Piles of skeletons and decayed body parts were shockingly discovered inside the storage room of an Indian police station on Thursday.
Workers at the police station in Unnao, in Uttar Pradesh, reportedly uncovered multiple sacks containing rotten human skeletons while cleaning a locked and disused room in the building, UK MailOnline reported. Regional authorities have promised to start an investigation, with DNA testing.
Although station officers initially failed to explain where the human remains had come from, they later said that the skeletons, which were gathered over a decade, had been used in criminal investigations while the room had been used as a mortuary until 2008.
However it remains unclear as to why the rotten human skeletons had never been disposed of.
The records indicated that there were roughly 100 bodies kept at the police building for investigation, Unnao police chief Mahendra Pal Singh told the Times of India. The remains were never cremated after post-mortem examinations took place, with officers having forgotten about the room.
A "proper probe and DNA testing would be done to corroborate the facts," he said. "We will also look into the case thoroughly to ascertain as to why the human remains were not disposed of."
The case appears to have breached procedures laid down for the disposal of bodies after post-mortem examinations, analysts said.

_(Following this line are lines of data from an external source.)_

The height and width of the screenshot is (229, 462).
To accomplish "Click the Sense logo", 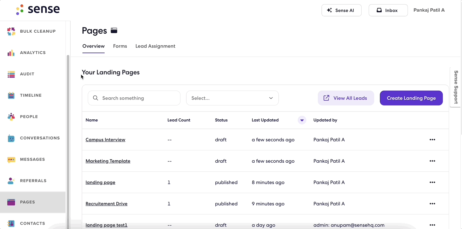I will (x=38, y=9).
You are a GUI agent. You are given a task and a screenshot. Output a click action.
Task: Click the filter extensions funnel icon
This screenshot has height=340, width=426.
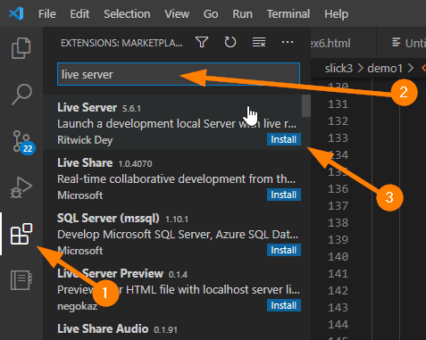(202, 43)

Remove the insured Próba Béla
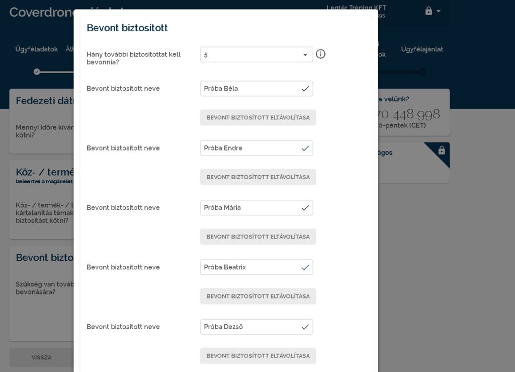click(x=258, y=118)
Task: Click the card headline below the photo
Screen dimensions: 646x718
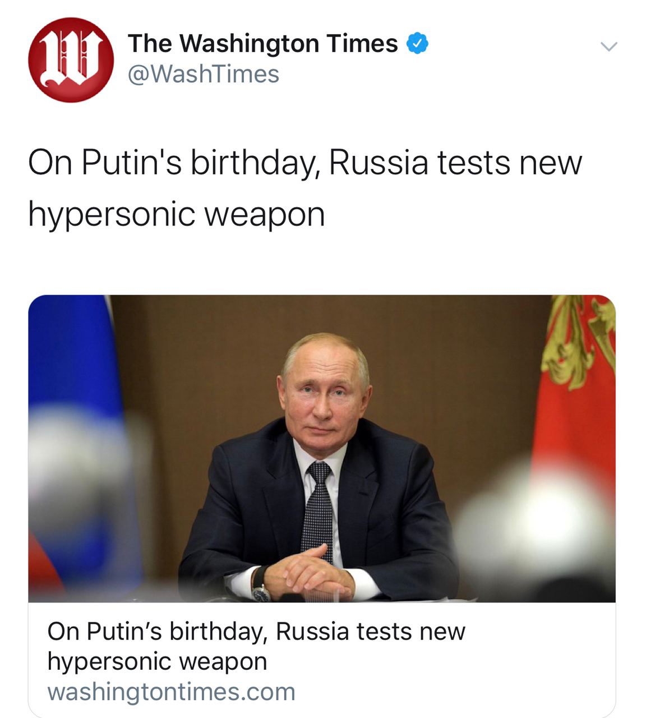Action: click(x=256, y=646)
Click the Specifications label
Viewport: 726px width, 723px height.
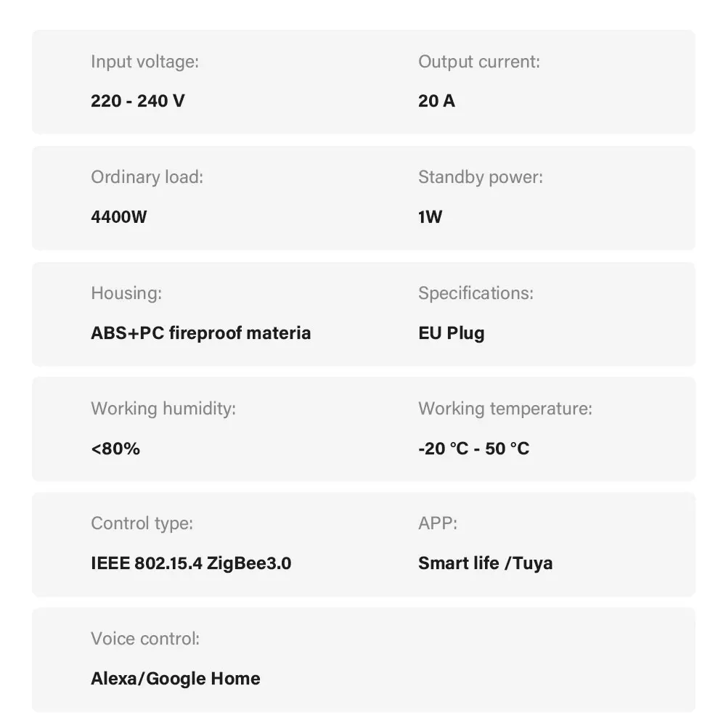coord(476,293)
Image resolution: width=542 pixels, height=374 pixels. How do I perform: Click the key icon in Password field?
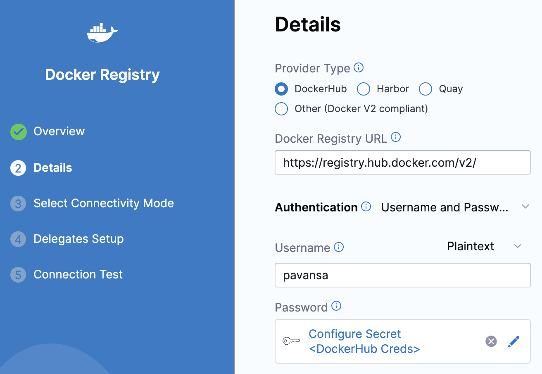(x=291, y=341)
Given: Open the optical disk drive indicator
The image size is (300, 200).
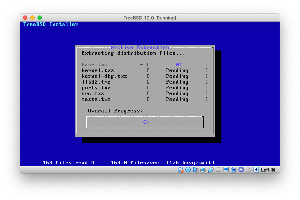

Meanwhile, the authorities in Unnao district are still investigating the disturbing discovery of more than 100 corpses, most of them children, washing up in a shallow tributary of the River Ganges, a sacred river where millions of Hindus cremate their dead, earlier this month.
Some have theorized that the dead bodies had been dumped by poor families who could not afford to pay for a proper cremation, BBC News reported.
In India, bodies are traditionally cremated usually within a day of the death since Hindu concepts believe in the detachment of the soul from the body at the time of death.
It is also an Indian custom not to cremate unwed girls.